(Dead Week is, of course, this strange in-between time, after Xmas and before New Year’s, when the world seems to hold its breath; not much business gets done, and there’s a sense — for me at least — of waiting for real life to begin again. Which is odd, since I’m going to work and writing in my offtime and generally going about my business… but still, there’s a feeling that the world is between breaths.)
A few notes, in no particular order:
- One of my novels got on a Year’s Best list, but it was written under an undisclosed pseudonym, so I can’t brag. (Well, except insofar as I’m doing so here.)
- Bioshock 2 is fun. I keep thinking I should be thinking, “This is too much like the first game, not different enough, not enough innovation,” but I don’t really think that; it’s got all the stuff I liked from the first game, plus spear guns and drills that freeze people.
- Happy birthday to D, my loyal friend and confidante. We’re the same age again, numerically speaking. It was fun being older than you for 17 days, though, and I hope you benefited as always from my wisdom while I was your elder.

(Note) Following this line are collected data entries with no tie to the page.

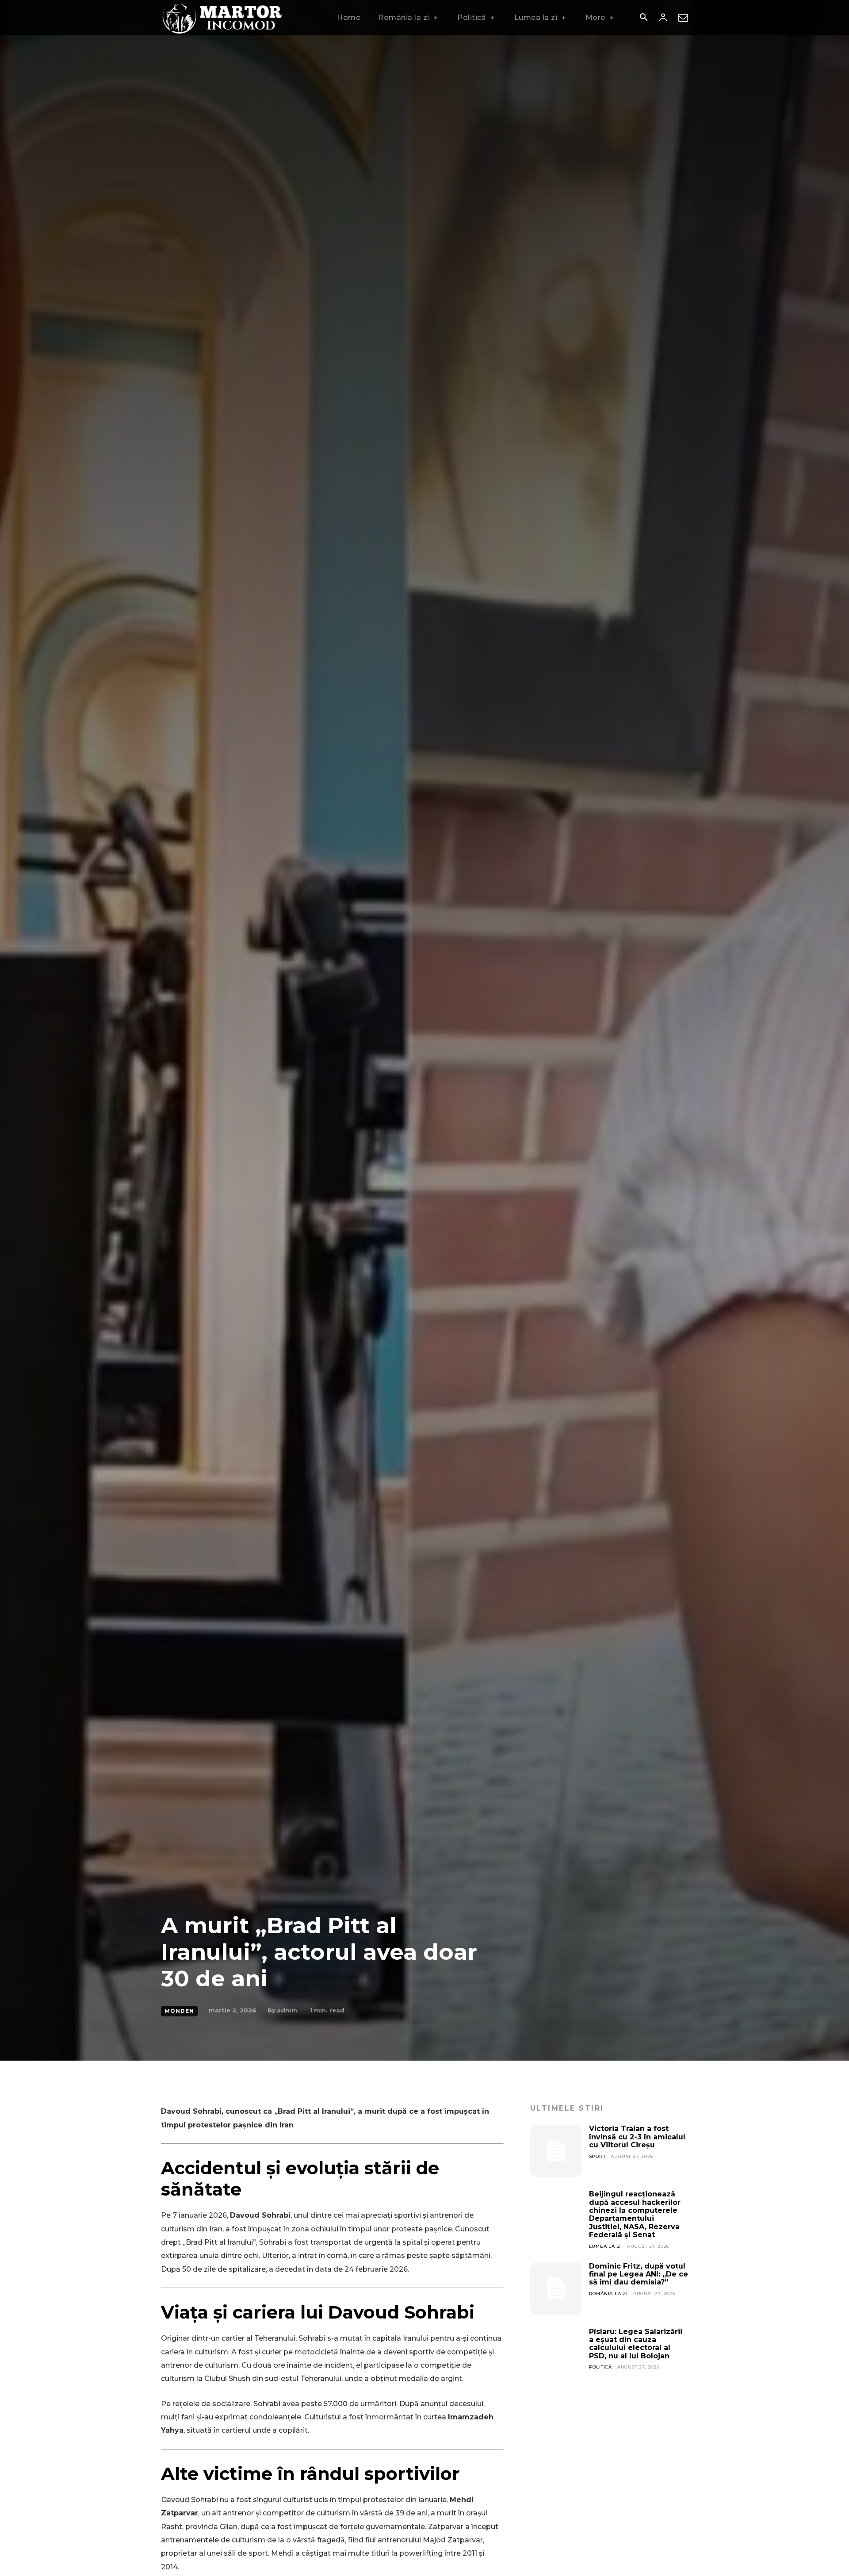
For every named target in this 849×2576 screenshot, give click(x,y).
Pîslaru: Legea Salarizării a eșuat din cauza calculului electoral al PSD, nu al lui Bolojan (635, 2343)
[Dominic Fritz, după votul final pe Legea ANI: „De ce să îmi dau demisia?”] (556, 2288)
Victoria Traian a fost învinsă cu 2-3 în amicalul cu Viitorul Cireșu (637, 2136)
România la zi (608, 2293)
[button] (643, 18)
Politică (600, 2367)
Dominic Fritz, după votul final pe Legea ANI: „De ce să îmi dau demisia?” (638, 2274)
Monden (179, 2011)
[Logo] (222, 17)
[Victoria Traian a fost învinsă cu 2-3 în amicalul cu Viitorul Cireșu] (556, 2151)
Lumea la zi (605, 2246)
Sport (597, 2156)
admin (287, 2010)
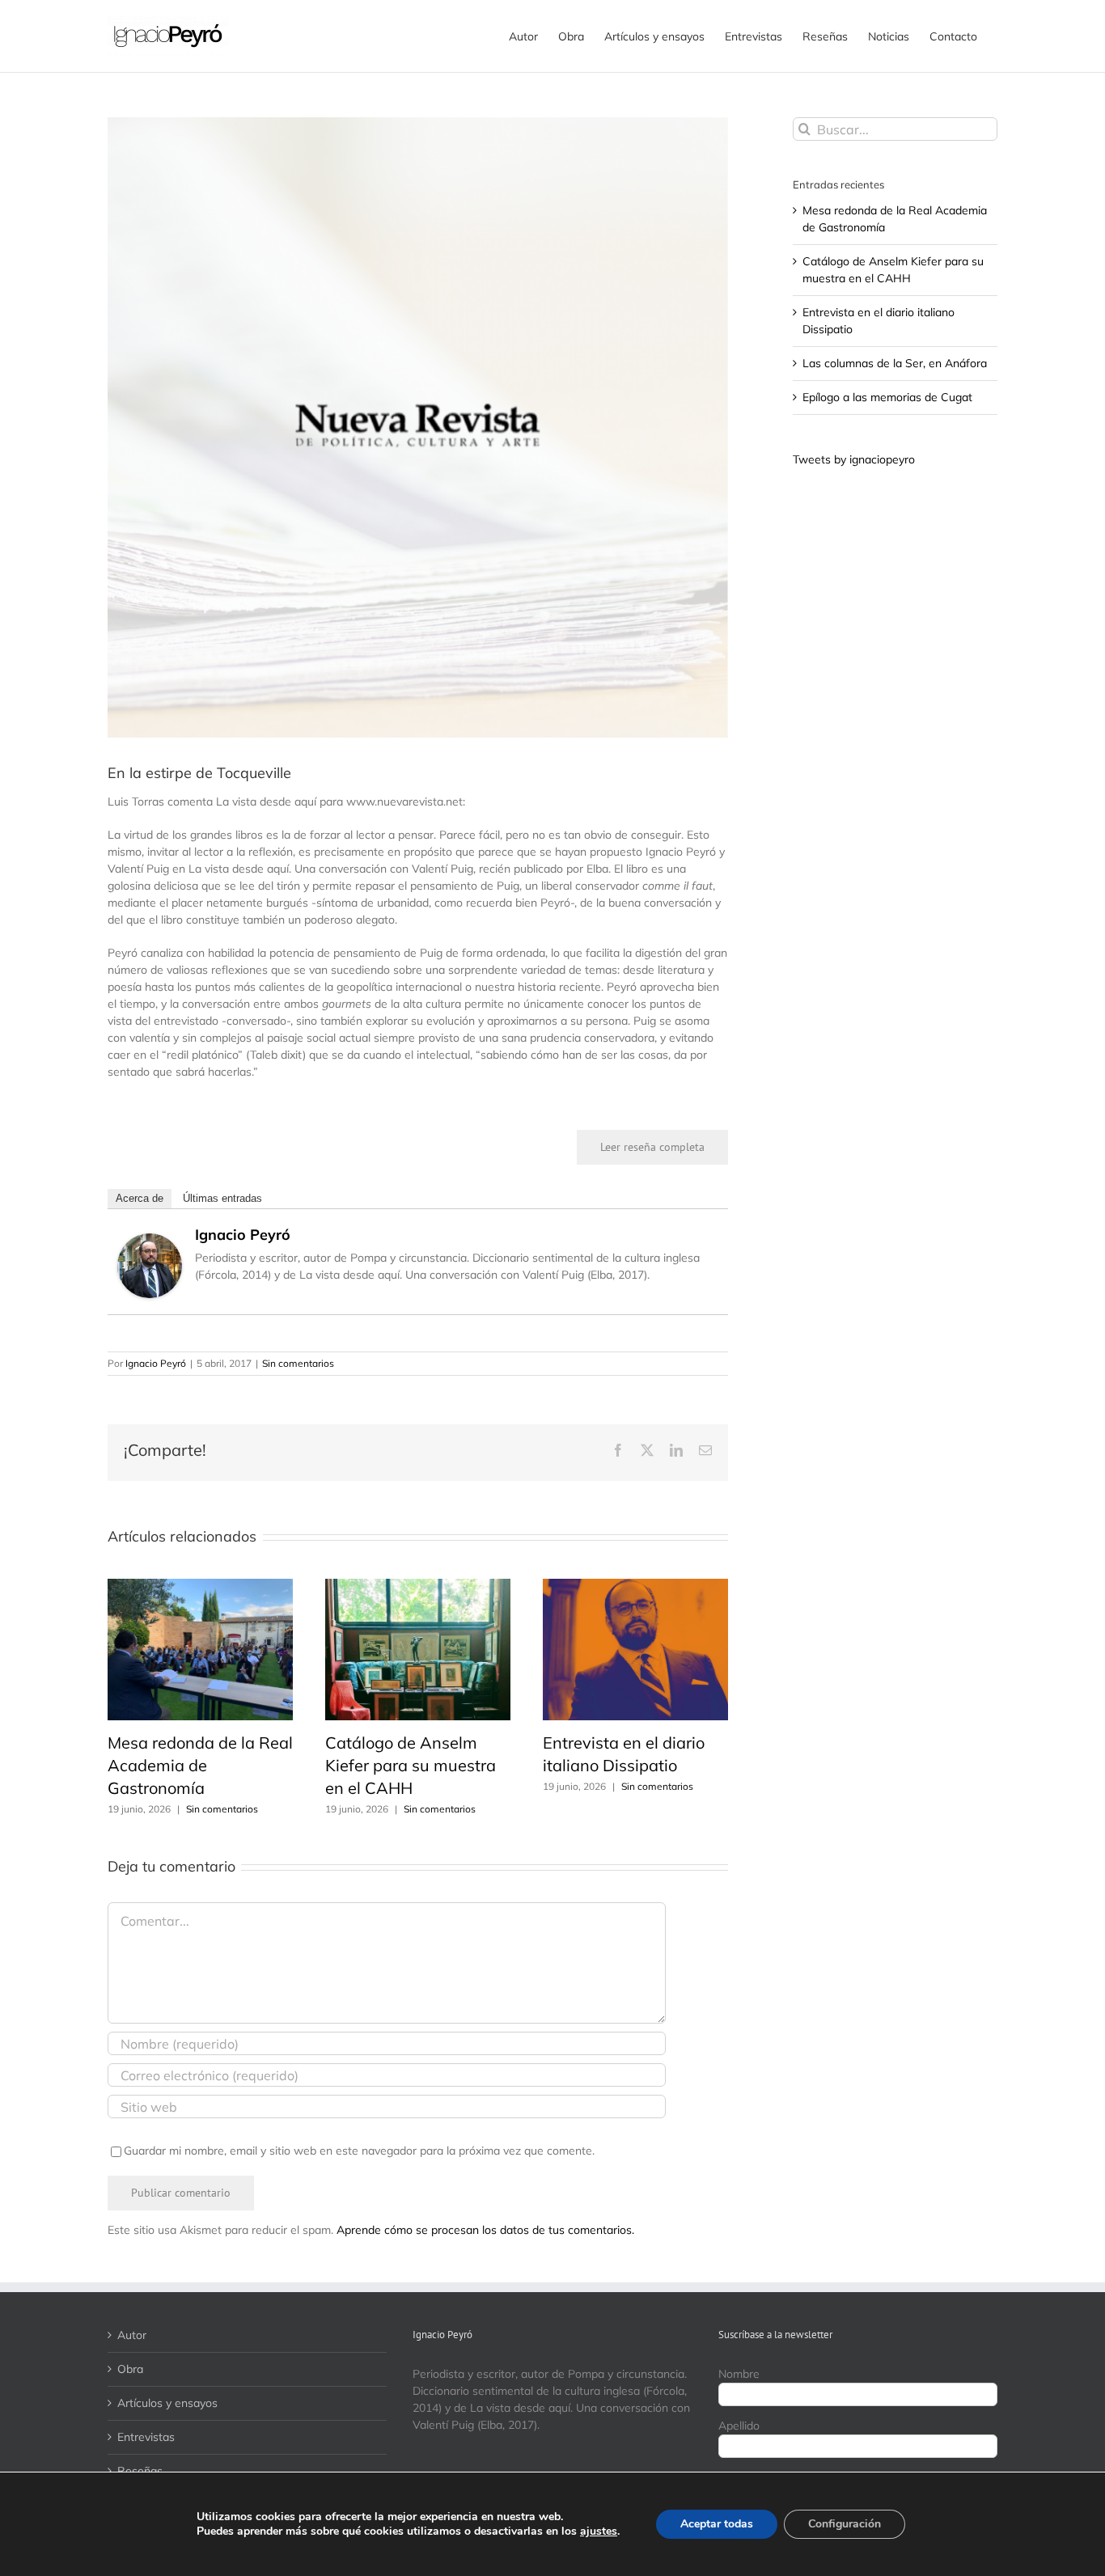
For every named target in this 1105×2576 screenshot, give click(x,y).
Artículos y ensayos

- I was recently commissioned to write another (pseudonymous) book, which is requiring me to do some research, including books I am unwilling/ashamed to be seen reading in public. (Given that I’ve been known to read non-fiction about decomposition, arguably obscene graphic novels, and erotica anthologies in public, that’s surprising — but there it is.) Writing the book should be fun, though, and with luck, the money will arrive in time for me to give pretty much all of it to the government in April, the cruelest month. I’ll reveal the truth about these secret books in my memoirs, which will be locked in a vault until 100 years after my death, then published in time to become a big Christmas bestseller — or so I assume. It worked for Sam Clemens.
- The Nex is nearing the end of its run. Only one week left to go. I’ll miss checking in with Miranda every week. She’s one of my favorite characters — and The Nex is the only first-person novel I’ve ever written, because I was so enamored of her voice. (It’s also my least successful novel. Perhaps there’s a lesson there. The next few book won’t be first-person, anyway. That’s not the right voice for any of them.)
- Next few books? Well, the aforementioned commissioned work, due in April, which will be published late next year, I think, not that you’ll hear about it from me. That Wizards of the Coast book — I’m waiting to find out if the editor wants changes or not. Perhaps I’ll be able to reveal its title soon. Possibly another work-for-hire book under my own name; it depends on whether the editor likes the outline I did. And Briarpatch, my contemporary fantasy coming next summer/fall from Chizine Publications. I’d like to write another Marla serial — something called Home Again or Home Free or Murder Island maybe — and also have plans for a standalone fantasy called Heirs of Grace. It’s good to have plans.
- Making epub files is fun. Making epub files from novels is dead easy too. It’s just heaps of text, and well suited to the limitations of most e-readers. Making epub files of A Certain Magazine is rather more challenging, as there are a lot of images and weirdly-formatted bits and bobbles… but it’s still fun, if also exhausting. We’ll be offering digital subscriptions starting next month.
- My kid is cute. My wife and I got him to recite — by giving him a phrase at a time to repeat — the To Be or Not to Be speech; “The Red Wheelbarrow”; “Do Not Go Gentle Into that Good Night”; “Fire and Ice”; bits of “The Love Song of J. Alfred Prufrock”; and “Did Jesus Have a Baby Sister.” After each recitation we would clap, and he would say, “Thank you, thank you,” very modestly.
- Confronted with a refrigerator of leftover turkey and potatoes and stuffing on Monday night, I chose instead to make huevos rancheros, because there’s only so much traditional holiday carbs a man can ingest. Even a man such as myself.
There. You have now rifled through the contents of my very mind. I hope you found it delicious and filling.